Pécresse poursuit la concertation, la Sorbonne en grève

le 06 mars 2009 à 15h56 , mis à jour le 06 mars 2009 à 16h04

La ministre de l'Enseignement supérieur a ouvert vendredi une nouvelle séance de concertation avec des syndicats mais la tension monte parmi les étudiants.

Image d'archives/TF1Image d'archives © TF1

D'un côté l'espoir, de l'autre la colère. La ministre de l'Enseignement supérieur a ouvert, comme prévu, vendredi une nouvelle séance de concertation avec des syndicats. Objectif : trouver une "voie de passage" dans le conflit des universités.
 
Du côté des étudiants, la tension monte. Ainsi, la plupart des cours ont été suspendus vendredi à l'université de Paris IV-Sorbonne à la suite d'une grève lancée par l'Association générale des étudiants de Paris (Ageps).
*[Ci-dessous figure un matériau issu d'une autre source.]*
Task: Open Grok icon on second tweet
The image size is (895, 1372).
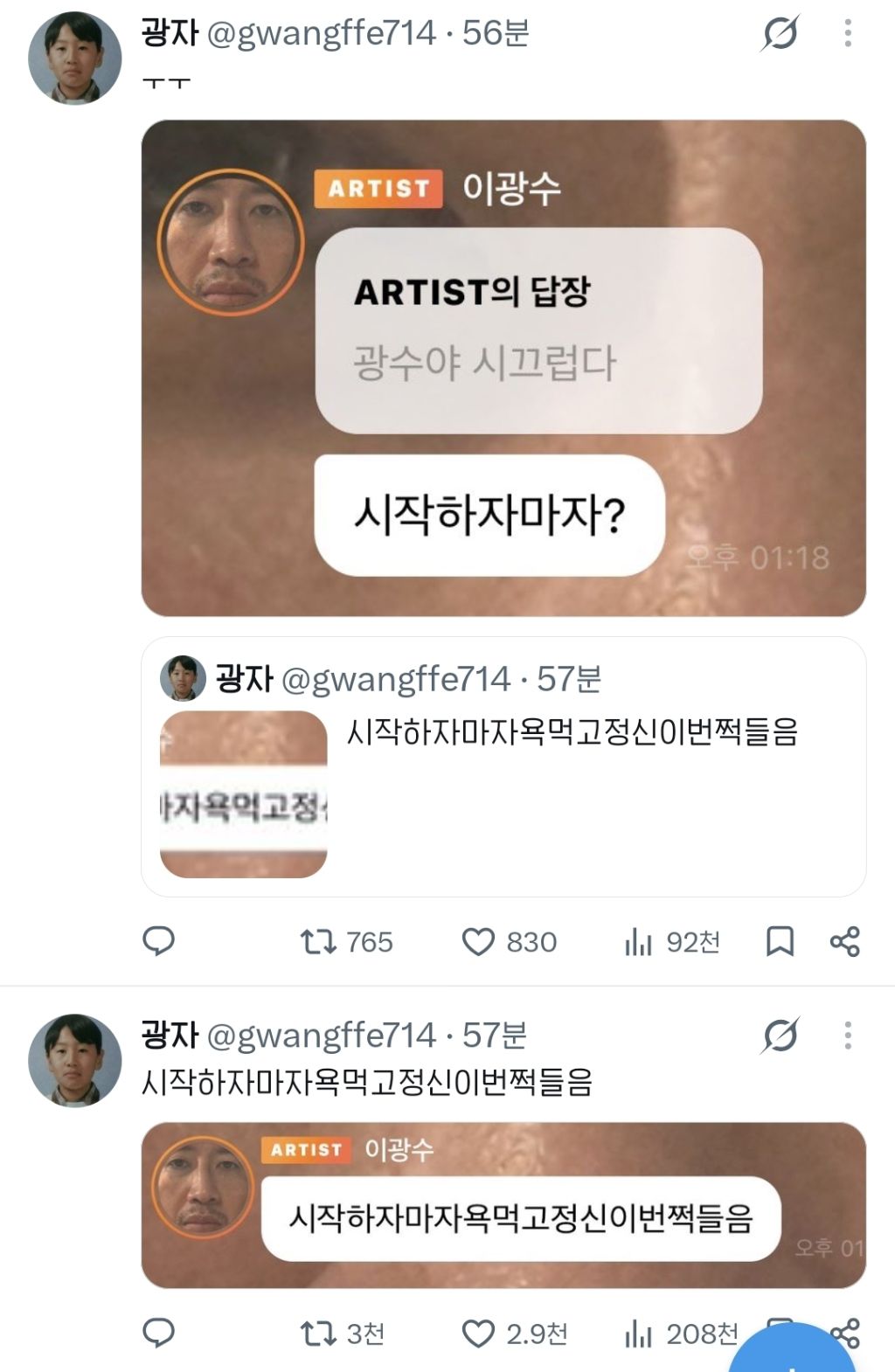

Seuls les cours du Capes et de l'agrégation ont été maintenus tandis qu'étudiants et enseignants bloquaient les locaux pour dénoncer les dangers, selon eux, de la réforme des universités. Des gendarmes mobiles ont été déployés tout autour de la Sorbonne. La Coordination nationale des étudiants d'Ile-de-France se réunira mercredi pour décider des suites à donner à la mobilisation, avec pour objectif d'obtenir le retrait de la loi qui instaure l'autonomie des universités. "Le blocus d'universités sera envisagé", a précisé une porte-parole.
 
"On trouvera les voies de passage"
 
Au lendemain d'une nouvelle journée de mobilisation qui a rassemblé 50.000 personnes selon les syndicats, la ministre de l'Enseignement supérieur Valérie Pécresse estime que "tout est ouvert." Mais l'intersyndicale et les collectifs engagés dans le mouvement estiment que la négociation ne concerne qu'un point marginal du conflit - la réécriture du décret contesté sur le statut des enseignants-chercheurs. "Ça ne touche qu'une partie de nos revendications", a déclaré aux journalistes Jean Fabbri, secrétaire général du Snesup.
 
Les opposants aux projets ministériels ont donc appelé à de nouvelles manifestations le 11 mars, jugeant que la mobilisation fait plus que se maintenir. "Nous nous donnons tous les moyens avec les organisations syndicales représentatives de trouver la voie de passage, dans le plus large consensus, qui nous permettra de rétablir la confiance", a expliqué de son côté Valérie Pécresse. "On trouvera les voies de passage pour rassurer les enseignants-chercheurs, les universitaires, pour leur donner les garanties que l'autonomie pour eux, cela va bien se passer par le dialogue, et pas par le blocage", a-t-elle ajouté. Mardi, un accord a été trouvé avec quatre syndicats sur deux points du décret contesté mais un troisième, concernant les promotions dans les universités, devait être recherché vendredi.
 
Le Premier ministre François Fillon et Valérie Pécresse ont tenté depuis dix jours de désamorcer la contestation dans les universités en gelant des suppressions de postes et en acceptant de réécrire le décret litigieux.
 
Mais les opposants aux réformes de l'université ne se satisfont pas de ce premier recul et veulent une négociation globale sur un périmètre plus large, de la formation des enseignants à la restitution des 900 emplois supprimés dans l'enseignement supérieur en 2009, l'arrêt du "démantèlement" des organismes de recherche ou la mise en oeuvre d'un plan pluriannuel d'emplois statutaires.